■ Task prompt ■
Exactly the lines from the beginning of the listing below through the line that contains "Etran de L'Aïr: Imouha (88, 2395)" should be transcribed, and pictures must stay out.

=== Material for the task ===

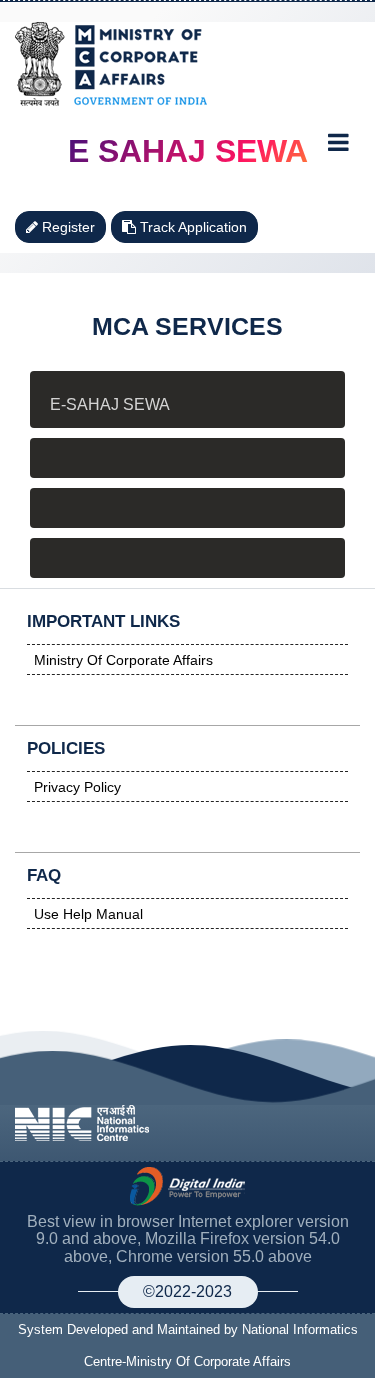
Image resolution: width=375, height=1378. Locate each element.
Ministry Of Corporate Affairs (123, 660)
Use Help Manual (88, 914)
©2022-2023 (187, 1291)
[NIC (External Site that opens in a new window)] (82, 1121)
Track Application (191, 227)
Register (66, 227)
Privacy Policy (77, 787)
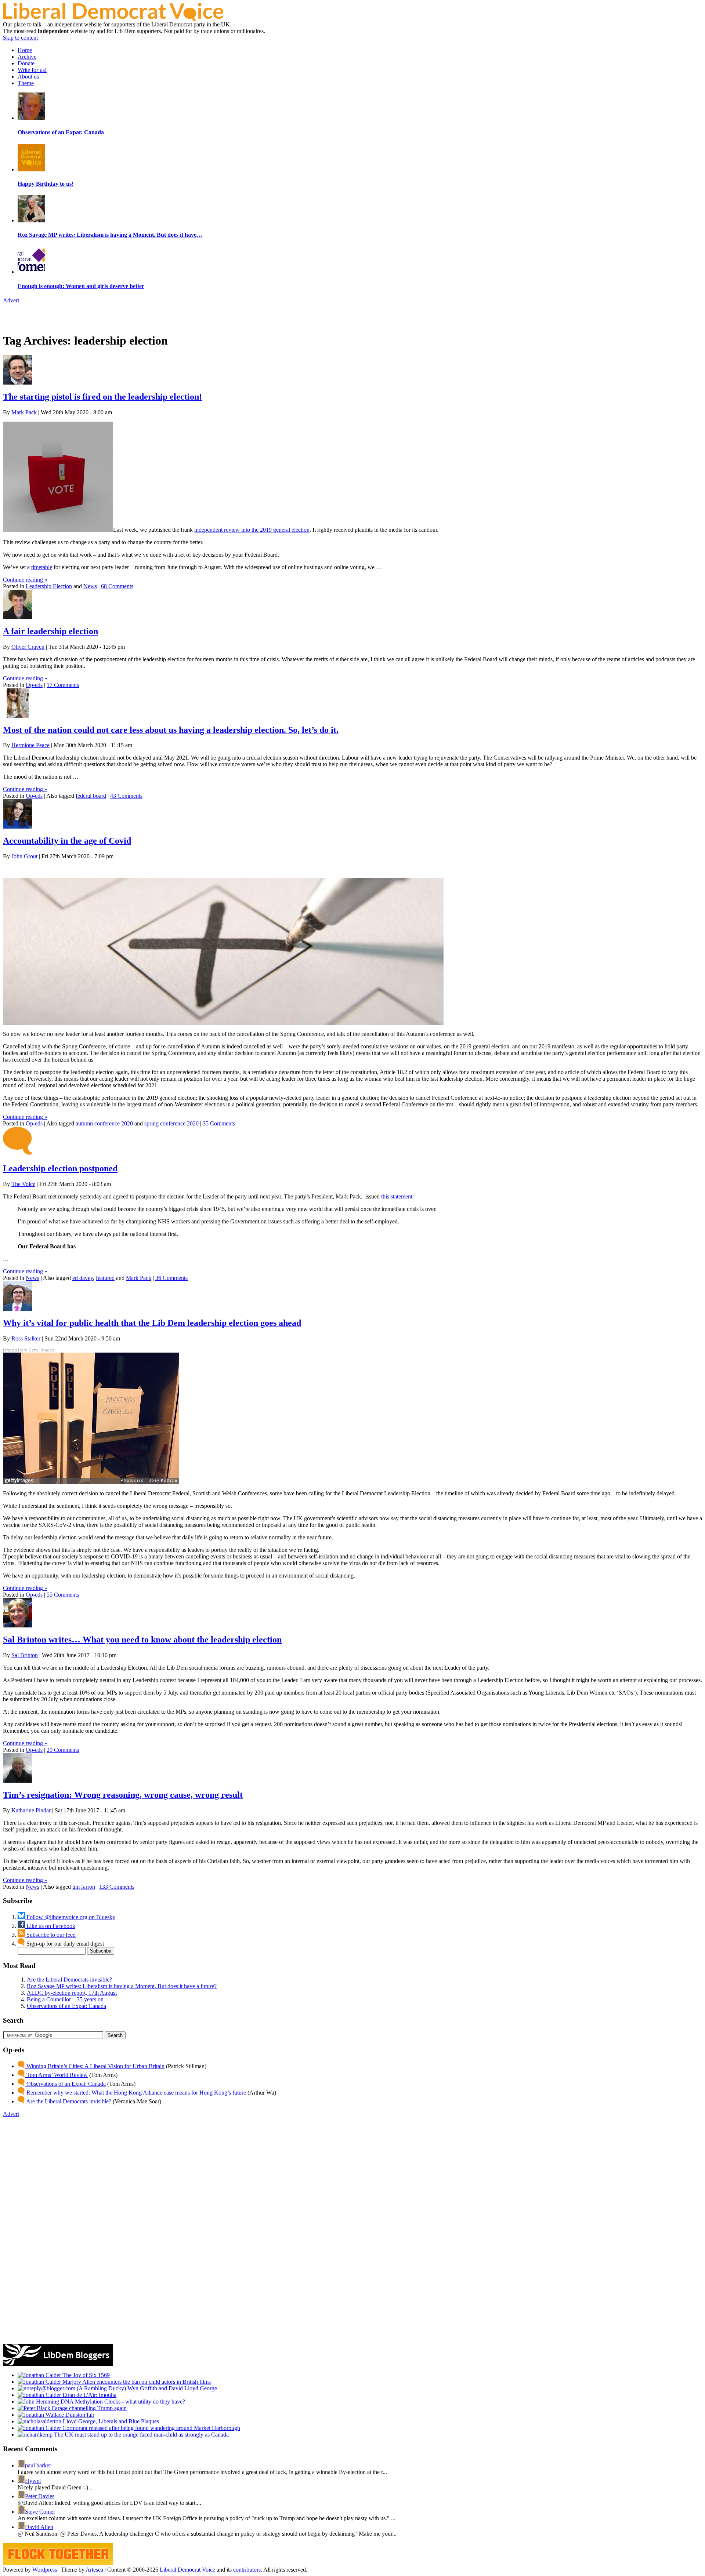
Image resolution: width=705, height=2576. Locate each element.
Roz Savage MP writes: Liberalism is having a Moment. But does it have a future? (122, 1986)
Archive (27, 57)
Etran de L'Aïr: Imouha (88, 2395)
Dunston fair (79, 2415)
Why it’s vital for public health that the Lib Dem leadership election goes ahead (152, 1323)
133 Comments (116, 1887)
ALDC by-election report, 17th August (72, 1993)
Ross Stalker (25, 1338)
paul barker (38, 2465)
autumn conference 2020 (104, 1123)
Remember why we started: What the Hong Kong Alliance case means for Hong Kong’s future (135, 2092)
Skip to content (20, 37)
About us (28, 76)
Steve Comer (40, 2511)
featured (105, 1278)
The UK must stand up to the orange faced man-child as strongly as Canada (141, 2434)
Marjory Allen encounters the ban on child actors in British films (136, 2382)
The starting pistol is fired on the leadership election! (102, 396)
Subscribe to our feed (50, 1935)
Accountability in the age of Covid (67, 840)
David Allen (39, 2527)
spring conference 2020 (171, 1123)
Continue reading (25, 579)
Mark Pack (24, 412)
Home (25, 50)
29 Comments (63, 1750)
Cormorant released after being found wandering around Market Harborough (150, 2428)
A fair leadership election (50, 631)
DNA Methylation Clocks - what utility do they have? (122, 2401)
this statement (396, 1196)
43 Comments (126, 796)
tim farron (83, 1887)
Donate (26, 63)
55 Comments (63, 1594)
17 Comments (63, 685)
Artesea (94, 2569)
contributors (247, 2569)
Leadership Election (49, 586)
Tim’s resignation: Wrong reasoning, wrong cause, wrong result (123, 1795)
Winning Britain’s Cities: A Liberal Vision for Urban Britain (94, 2066)
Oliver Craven (27, 647)
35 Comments (219, 1123)
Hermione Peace (30, 745)
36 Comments (171, 1278)
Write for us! (32, 70)
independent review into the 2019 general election (252, 530)
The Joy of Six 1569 (85, 2375)
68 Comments (117, 586)
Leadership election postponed (60, 1168)
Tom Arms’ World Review (56, 2075)
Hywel (33, 2481)
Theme (26, 83)
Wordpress (44, 2569)
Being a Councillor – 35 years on (65, 1999)
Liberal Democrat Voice (187, 2569)
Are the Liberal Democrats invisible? (69, 1979)
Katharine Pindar (31, 1810)
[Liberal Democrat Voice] (113, 19)
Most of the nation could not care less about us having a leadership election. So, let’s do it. (171, 730)
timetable (41, 567)
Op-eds (34, 685)
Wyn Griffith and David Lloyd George (171, 2388)
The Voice (23, 1184)
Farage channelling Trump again (88, 2408)
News (90, 586)
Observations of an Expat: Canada (66, 2006)
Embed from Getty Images (28, 1350)
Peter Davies (39, 2496)
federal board (91, 796)
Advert (11, 300)
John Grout (24, 856)
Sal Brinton (24, 1655)
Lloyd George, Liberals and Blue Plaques (110, 2421)
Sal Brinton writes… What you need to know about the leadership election (142, 1639)
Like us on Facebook (50, 1926)
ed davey (82, 1278)
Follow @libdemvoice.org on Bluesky (70, 1917)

===

■ Problem solution ■
Image resolution: width=375, height=1378. Locate each element.
Ministry Of Corporate Affairs (123, 660)
Use Help Manual (88, 914)
©2022-2023 (187, 1291)
[NIC (External Site that opens in a new window)] (82, 1121)
Track Application (191, 227)
Register (66, 227)
Privacy Policy (77, 787)
Image resolution: width=705, height=2576. Locate each element.
Roz Savage MP writes: Liberalism is having a Moment. But does it have a future? (122, 1986)
Archive (27, 57)
Etran de L'Aïr: Imouha (88, 2395)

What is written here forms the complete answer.